CharlieTT, what's considered "fair" varies from person to person. At first glance I thought "I mean the guy will treasure you more coz you are so willing to lose to him" meant he will treasure me more because I'm willing to lose him! Sadly, I wish I could agree with what you wrote but the truth is more towards what I initially thought I read.

David said...

Yu-Kym,

... David, then love without sex = ??

I am not aware of any research in this reverse scenario. However since most here agree that sex without love results in something meaningless, I doubt one can turn this around for love without sex.

I am not aware of any couple, truly in love, who have not consumated the relationship.

Now for those here who doubt that love exist read no further.

The rest can please follow along.

When a relationship gets past that first episode of infatuation, raging phermones and a couple actually take time to get to know the other, then curiousity will lead to romantic encounters.

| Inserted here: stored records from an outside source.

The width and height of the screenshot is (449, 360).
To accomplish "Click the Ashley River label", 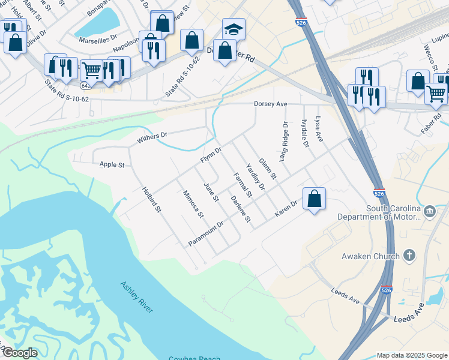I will tap(136, 296).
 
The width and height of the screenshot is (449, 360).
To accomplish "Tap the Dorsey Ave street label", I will tap(271, 104).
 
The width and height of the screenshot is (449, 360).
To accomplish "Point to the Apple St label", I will tap(112, 164).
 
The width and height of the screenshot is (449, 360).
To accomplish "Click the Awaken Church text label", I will tap(370, 256).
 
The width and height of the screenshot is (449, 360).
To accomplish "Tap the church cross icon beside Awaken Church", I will tap(409, 256).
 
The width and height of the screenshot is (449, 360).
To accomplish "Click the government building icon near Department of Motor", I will tap(430, 211).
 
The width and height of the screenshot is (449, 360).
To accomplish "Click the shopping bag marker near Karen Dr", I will tap(314, 199).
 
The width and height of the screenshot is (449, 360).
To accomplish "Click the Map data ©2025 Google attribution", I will tap(411, 355).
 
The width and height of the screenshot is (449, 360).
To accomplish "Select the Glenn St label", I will tap(268, 169).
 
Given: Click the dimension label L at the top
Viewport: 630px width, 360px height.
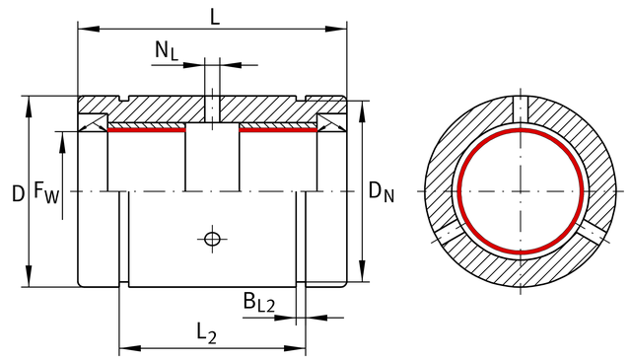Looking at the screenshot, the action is point(215,17).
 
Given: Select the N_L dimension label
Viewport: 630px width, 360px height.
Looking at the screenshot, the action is point(167,51).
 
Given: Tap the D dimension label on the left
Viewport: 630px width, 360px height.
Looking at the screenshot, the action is point(18,193).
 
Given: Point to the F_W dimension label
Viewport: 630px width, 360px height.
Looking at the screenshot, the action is point(46,192).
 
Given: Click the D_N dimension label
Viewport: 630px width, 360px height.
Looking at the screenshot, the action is point(382,191).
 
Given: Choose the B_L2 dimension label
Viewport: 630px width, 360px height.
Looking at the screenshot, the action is point(259,302).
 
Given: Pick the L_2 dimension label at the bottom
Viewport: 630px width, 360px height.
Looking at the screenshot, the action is point(206,334).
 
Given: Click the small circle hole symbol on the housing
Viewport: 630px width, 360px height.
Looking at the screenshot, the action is point(212,239).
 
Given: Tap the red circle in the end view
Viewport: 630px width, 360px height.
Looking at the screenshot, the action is point(521,129).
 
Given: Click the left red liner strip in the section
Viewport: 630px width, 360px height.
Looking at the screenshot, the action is point(147,130).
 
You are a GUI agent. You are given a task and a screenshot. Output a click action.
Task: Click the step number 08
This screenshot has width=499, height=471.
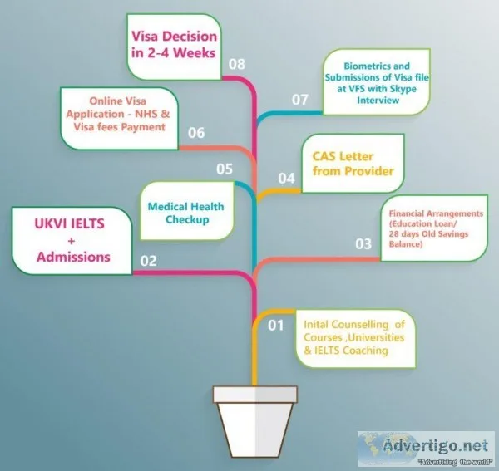237,64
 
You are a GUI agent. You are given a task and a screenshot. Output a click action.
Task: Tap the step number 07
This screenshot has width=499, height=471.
299,100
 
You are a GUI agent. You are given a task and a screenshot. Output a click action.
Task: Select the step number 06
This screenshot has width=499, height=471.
196,133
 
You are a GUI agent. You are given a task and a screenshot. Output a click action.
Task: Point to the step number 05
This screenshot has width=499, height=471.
225,169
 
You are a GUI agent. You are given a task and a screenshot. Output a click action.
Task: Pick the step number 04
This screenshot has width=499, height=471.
286,179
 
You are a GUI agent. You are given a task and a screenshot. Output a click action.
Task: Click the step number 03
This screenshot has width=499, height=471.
363,243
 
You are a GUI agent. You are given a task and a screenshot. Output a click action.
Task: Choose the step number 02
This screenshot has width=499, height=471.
148,261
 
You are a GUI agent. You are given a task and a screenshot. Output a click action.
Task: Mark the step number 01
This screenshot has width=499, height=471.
275,325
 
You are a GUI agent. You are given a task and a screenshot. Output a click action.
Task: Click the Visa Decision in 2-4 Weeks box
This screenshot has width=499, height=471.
174,47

I caution Yu-Kym's followers to be careful with ...I know of this couple really in love who never had sex...
One, two, or three examples of such behaviour is not proof of love without sex equaling a meaningless relationship.

Love has to grow from friendship, and if being friends, building trust, sharing intimate ideas and beliefs with another is not part of being a true friend one might love, then I am completly wrong about most everthing I have lived my life by.

David

Passion will move men beyond themselves, beyond their shortcomings, beyond their failures.

-- Joe Campbell

phil230 said...
This comment has been removed by a blog administrator.
Anonymous said...

i do agreed with Yu Kym on the chemicals produced in our brain. I had an experience with a ex before where i had open my door for him right after a few weeks we dated. We had sex very often and i really felt that i was in love with him but however, whenever we not have sex for a week or longer, we would start quarrel. After a period, i just noticed that i was "in love" with his skill but not him personally. He also even admited that he enjoyed to have it with me, and at the end, we broke up for good reason and we still meet up for a drink until todate.

Anonymous said...

I say whatever good or bad comes his way, if a man has his head in his penis he deserves it.

I say too if a woman has her heart in her vagina, she too deserves it, good or bad.

But at the end of it all, its the woman who suffers more and sometimes irreparably who has her heart or head in her vagina.

This is the unfair reality between the two sexes.

So you women out there, enjoy the good times when your head or heart is in your vagina but beware the very real possibility that you may be greatly hurt when you know you have your head in the wrong place and met the unscrupulous man.